I am so excited to kick off my emotion blogs with one of my favorite emotions-- Anger!
Anger is such a powerful and passionate emotion. It tends to get a bad reputation because when it’s out of balance it can lead to rage and fury, and leave destruction and devastation in it’s path. I have learned to love the fire of anger though, because it can also fuel us into something better like the phoenix rising from the ashes. Just like all of the emotions it hard wired with signals for us if we can learn to slow down and heed its messages before getting burned in the flame.
According to DBT theory anger is doing it’s job when an important goal is blocked, (ie you don’t get your way) you or someone you care about is being hurt or attacked, you or someone you care about is insulted or threatened. Tara Brach simplifies this even more by stating anger simply means we have a need that is not met.
I think the first time I really understood the power of anger was when I was working at my first job as a therapist. I was going over emotions with a young client through art and her picture was related to Martin Luther King Day. "Holy cow," I thought, as I finally made the connection. What if no one ever got angry about racial injustice? Things would never change. Martin Luther King Jr. himself expands on this by saying, “Our lives begin to end the day we become silent about things that matter.” To me this could also echo, “Please don’t stop listening to your anger.”
I started thinking more about this idea of anger as a vehicle for change, and how it can impact our personal lives as well. I see it over and over in EMDR therapy as people repeat dysfunctional patterns they have learned until they allow anger show them they deserve to be loved more fully by both themselves and others.
Brene Brown touches on this in her latest book, Braving the Wilderness as well. She explains, “Anger is a catalyst….It’s an emotion that we need to transform into something life-giving: courage, love, change, compassion, justice.” Anger makes the way for all of these beautiful things if we heed the smoke signal when it comes through.
I think where we tend to get into trouble with anger is when it takes over our bodies before we can catch up. Keep in mind it is designed to do this so we can attack and fight when needed. I self compassionately remind myself of this when I too get carried away as should you!
The first intervention is to learn how to feel anger in our bodies and to bring ourselves down. I feel like such a cheesy therapist here. Most of you know the tools: The stop sign, 5, 4, 3, 2, 1, and deep breaths all apply here. For some comedic relief check out this link to anger regulation in one of my favorite childhood show, Family Matters.
In all seriousness, let me tell you something about these, though. They are evidence based interventions! When we are angry our heart rate increases and our breathing is shallow. Slowing down and taking deep breaths kicks in our parasympathetic system and brings us down. It’s biology and absolutely necessary to get the more mature parts of our brain in control. We can also use more proactive strategies that strengthen this system ahead of time such as meditation and yoga.

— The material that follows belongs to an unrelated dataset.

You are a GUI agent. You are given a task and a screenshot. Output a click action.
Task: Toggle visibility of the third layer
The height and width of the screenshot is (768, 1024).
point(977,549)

Once we are no longer flying off the handle we can slow down and listen to our anger. What is the threat or unfair treatment? What is the unmet need?
Another hard part is to really look at if what we are angry about is true. Much of the time we react with anger without having all the facts or jumping to conclusions (Yes, even you! :P). Also, often under anger are stories of vulnerability, feeling ashamed, rejected, or not enough. As I like to tell my clients although these feel completely true to us, they are also horse poop! Often times we can meet these lies with gentle correction and compassion for ourselves soothing that anger that is trying to brew.
Sometimes, however, we are not wrong. If this is the case, it’s time to problem solve. If our boss is overworking us for example, it’s time for a chat. If our significant other isn’t prioritizing us, maybe we can work toward a solution. You might be sensing a theme here, as often times what is needed is better communication or better boundaries. The good and the bad news is as much as we like to blame our anger on others both of those are controlled by you! I got a kick out of myself after complaining over and over angrily about a toxic person, when the problem was finally solved in an instant when I told them what they were no longer allowed to do! My anger was probably like, "Whew, thanks for finally listening!"
If our anger is still more extreme than we want or we are still feeling the fire when we don’t want to we can pull in some opposite action to bring it down.
One of my favorite lines from the movie Frozen comes from the wise trolls when they say, “People make bad choices if they're mad or scared or stressed, but throw a little love their way, and you'll bring out their best.” This is my first defense against anger and it kicks it’s you know what. Usually if people have upset us they are also hurting themselves or they wouldn’t do things that are unkind. In fact if you really want to up your game you can practice what Tara Brach calls Radical Compassion. It works by thinking of a time when being upset didn’t work out so well for you either….yup, there it is. Just like me, you’ve done some nasty things when angry too. This one is a real pride killer, but the anger dies right along it’s side. The people who anger us are human, and while in some cases boundaries are needed, some grace is often necessary too.
So when we feel the wrath of anger coming over us. Let’s check in. Take a deep breath. Get centered. Do we have something to change? A place in our heart we need to soothe? Maybe we need some boundaries, but could there be room for forgiveness too? Let’s be kind to both our anger and the unmet needs of others, and let it fuel us to be better to ourselves and the world around us.